Como en la época del Zar Pedro el Grande, el “milagro bogotano” apenas ha producido
una frágil y superficial modernización de la administración pública. En esencia, la
alianza tradicional entre burocracia y privilegios patrimonialistas continúa
imponiéndose y tal cosa se expresa, por un lado, en la inflación clientelista de la
burocracia y, por el otro, en la captura del gasto y de la contratación pública por parte de
sectores ineficientes y rentísticos, que se apoyan en la misma burocracia clientelizada.
Con las dos alcaldías del PDA el modelo se ha agotado y ya no hay lugar para el
continuismo.

No hay mucho de dónde escoger


En vísperas de un nuevo debate electoral se palpa en partidos y candidatos una marcada
incapacidad para identificar los problemas del pasado que es preciso superar y los retos
del futuro, que es necesario asumir desde ya.

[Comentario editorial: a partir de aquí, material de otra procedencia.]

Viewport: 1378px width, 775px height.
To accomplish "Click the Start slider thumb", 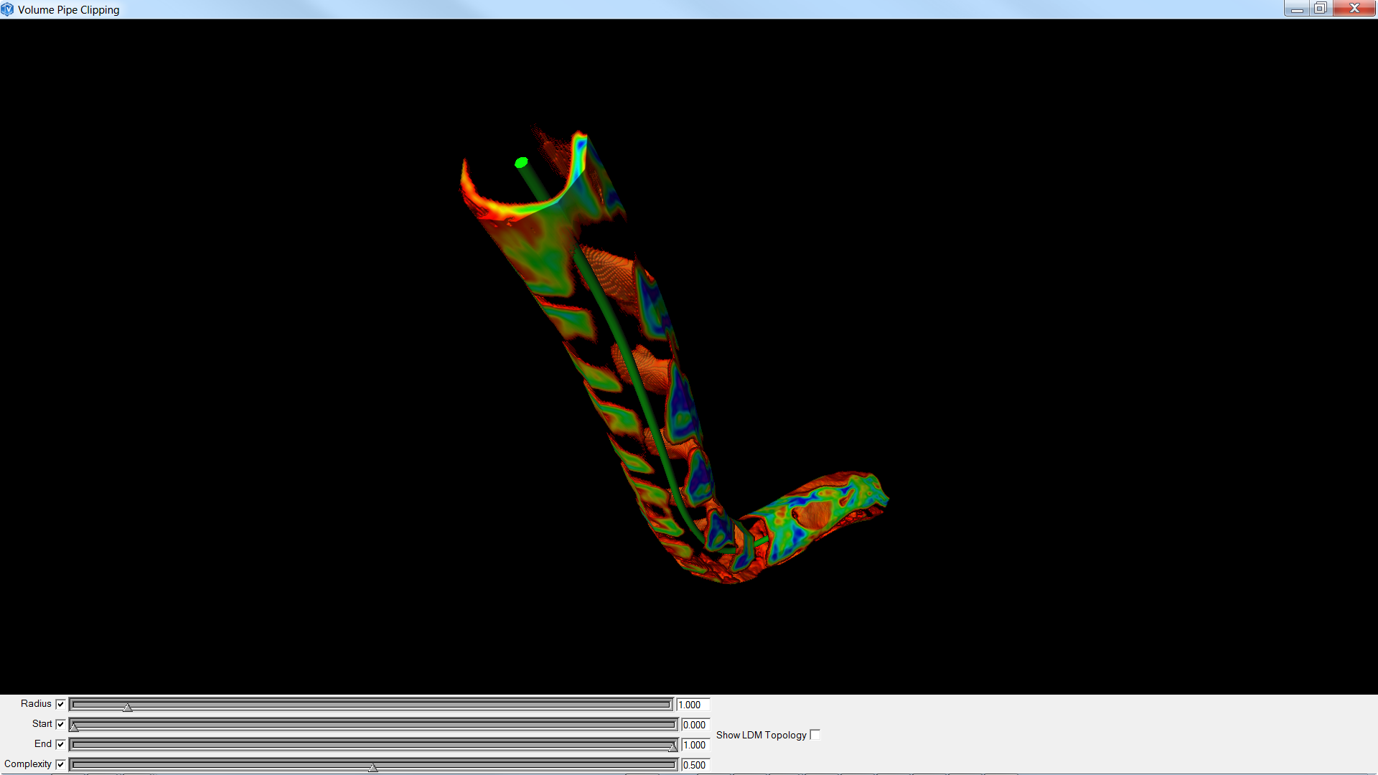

El uribismo, huérfano de candidato y sin clara representación partidista, obviamente


insistirá en la política de seguridad, pero no ha tomado ninguna distancia respecto del
modelo clientelista de los consejos comunitarios, es el responsable de las modalidades
de contratación adoptadas en la Ley 1150, y ya Bogotá dispone de un macro ejemplo de
su aplicación con la turbulenta, accidentada e inconsulta concesión del Aeropuerto
Eldorado.
El Partido Verde parece la viva encarnación del continuismo, sin nuevos programas,
apoyándose como única carta de garantía en los éxitos de los tres exalcaldes del
milagro, pero sin mencionar ni dar explicación alguna sobre sus omisiones del pasado.

El candidato del Partido Cambio Radical promete “reconstruir la ciudad”, refiriéndose a


la proliferación de actuaciones sobre la malla vial, con lo cual ni siquiera parece
entender el asunto al cual alude: pues en este aspecto Bogotá no está destruida, sino que
sus sistemas e infraestructura de transportes están, ¡por fin! siendo construidos.

Hay que preguntarse si, en últimas, las alternativas se reducen a ejecutar el metro que
está diseñando Moreno, como lo han anunciado todos los candidatos; a concluir las
obras de Samuel Moreno, como propone Carlos Fernando Galán, el candidato de
Cambio Radical; y a validar la primera línea del metro a lo cual ya se comprometió el
exalcalde Peñalosa.

Porque en este caso hubiese sido preferible haber trabajado previsivamente por una
reforma constitucional que permitiera reelegir a… Samuel Moreno. No habría mejor
garantía de continuidad…
1
Las cifras de la informalidad son contundentes: la informalidad inmobiliaria ha generado el 59% del área urbana
amanzanada y la mayor proporción de vivienda en arrendamiento; el 57% de los establecimientos económicos son
microempresas y famiempresas, y su proporción en los quince años transcurridos entre 1990 y 2005 (intervalo para el cual
se dispone de información comparable) se incrementó del 38 al 43,5%; la Secretaría de Hacienda estima que el 52,9% de
todo el empleo es informal y el 34% de los ocupados se consideran subempleados. Ver: Molina, Humberto (2009),
Informalidad, estructura urbana y espacio público. Revista Javeriana, Número 759, octubre 2009.
2
Ver: Plan Maestro de Espacio Público, Decreto 215 de 2005, Capítulo III, artículos 15 a 31.